There’s a connection between hitting children and cultural identity. Growing up in Austin, Texas, I remember going to summer camp and being shocked to meet kids who had been hit with paddles by their teachers. They were from small Texas towns and saw corporal punishment as just one more indignity to be suffered at school, like bullying or gym class. Some kids liked to trade war stories about the worst bruises they’d received. On the issue of corporal punishment, Austin and rural Texas were two different worlds.
Last week worlds collided when The Satanic Temple’s “Protect Children Project” erected a billboard in Springtown, Texas, featuring the organization’s goat-skull logo and the caption, “Never be hit in school again.” The billboard was reportedly torn down after just a single day.
The website listed led to a form students could present to school officials explaining that hitting them violates their religious rights. The argument, which has yet to be tested in court, is that students can claim a deeply held religious belief that their body is inviolable (without necessarily identifying as a Satanist) and that they must therefore be granted a religious exemption from corporal punishment.
The Satanic Temple has discussed this idea since 2014, but this is the first billboard of the Protect Children Project. During the Satanic Panic of the 1980s, Satanists were falsely accused of abusing children. Now The Satanic Temple is able to claim the moral high ground over their conservative Christian opponents, some of whom have responded by alluding to Proverbs 13:24, “He that spareth his rod, hateth his son.”
Springtown was chosen because of a 2012 incident in which a male assistant principal paddled two girls, aged 15 and 16, leaving serious bruises. One girl’s mother had given consent for the use of corporal punishment, and the girl elected to be spanked rather than serve an in-school suspension. But school policy was that students could only be spanked by employees of the same sex. So superintendent Michael Kelley had the school board revise the policy so that male teachers can paddle female students. (Other reforms included requiring a same-sex staff member to be present during punishment and a maximum of one parent-requested paddling per semester).

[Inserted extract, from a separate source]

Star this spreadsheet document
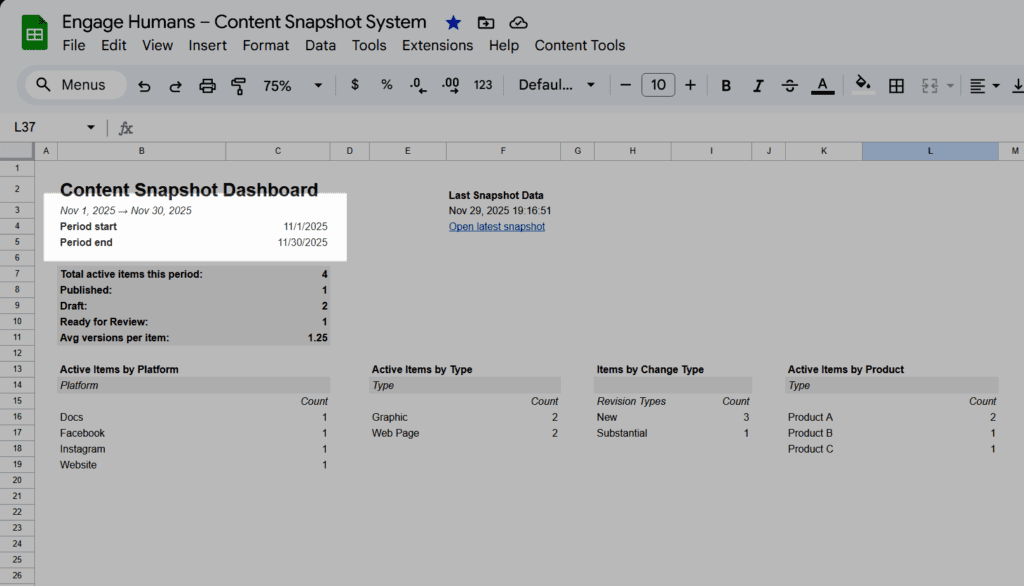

Satanic Temple spokesperson Lucien Greaves explained that the billboard was meant both to shame the school board and to help students imagine an alternative to accepting corporal punishment:
Hopefully, our billboard will serve as a daily reminder to the citizens there that they live in a barbaric backwater town where dysfunctional and possibly sexually disturbed middle-aged men may titillate their depraved impulses by violently spanking teenaged girls. . . And hopefully the billboard can also serve as a beacon of hope to the youth of Springtown, showing them that they do have recourse to protect themselves against this shameful savagery.
Since the billboard went up, one adult graduate of Springtown ISD has come forward to denounce the culture of paddling he experienced as a student.
But many in Springtown are resentful of the billboard and Greaves’ description of their town as a “barbaric backwater.” Superintendent Kelley called the billboard’s timing “very odd.” The current student handbook requires signed parental permission for each incident of corporal punishment and Kelley claimed there had not been an incident in several years.
A petition protesting the billboard reveals why some residents support the institution of paddling. One woman wrote:
Spare the rod, spoil the child! So many children are growing up with no parental guidance. If kids were being spanked more often, there wouldn’t be sassy mouthed brats!!
Another opined:
Our kids are bad enough feeling empowered by this will make them monsters.
But most opponents of the billboard expressed resentment that a group of Satanic interlopers, headquartered in Massachusetts, was disparaging their town and their way of doing things.
It seems unlikely that The Satanic Temple’s religious exemption will be tested in Springtown. For that to happen, a parent would have to request a once-per-semester paddling of their child, and the child would have to sue in defiance of both the school and their parents. But the fight over corporal punishment appears to be a stand-in for larger battles about cultural identity as America shifts from its white, Christian past to a more pluralistic future.
A map prepared by the Department of Education shows that corporal punishment is endemic to the Bible Belt. PRRI’s Robert P. Jones suggested that the election of Donald Trump represented “the rage of white, Christian America” rebelling against demographic and cultural changes. Defending corporal punishment may be as much about nostalgia for white, Christian America as a genuine belief that paddling is good for children.
If Jones is right that Trump’s election represents a backlash by white, Christian America, then The Satanic Temple has become a backlash to this backlash. In the first 36 hours after Trump’s election, The Satanic Temple experienced an unprecedented surge in new membership and donations. Texas alone is now home to four separate chapters. The Temple is using these new resources to bring their battle to places like Springtown that have generally been unconcerned with what people in other parts of the country might think. The long-term consequences of these campaigns remain to be seen. But in the short run, we can expect the continued escalation of tensions.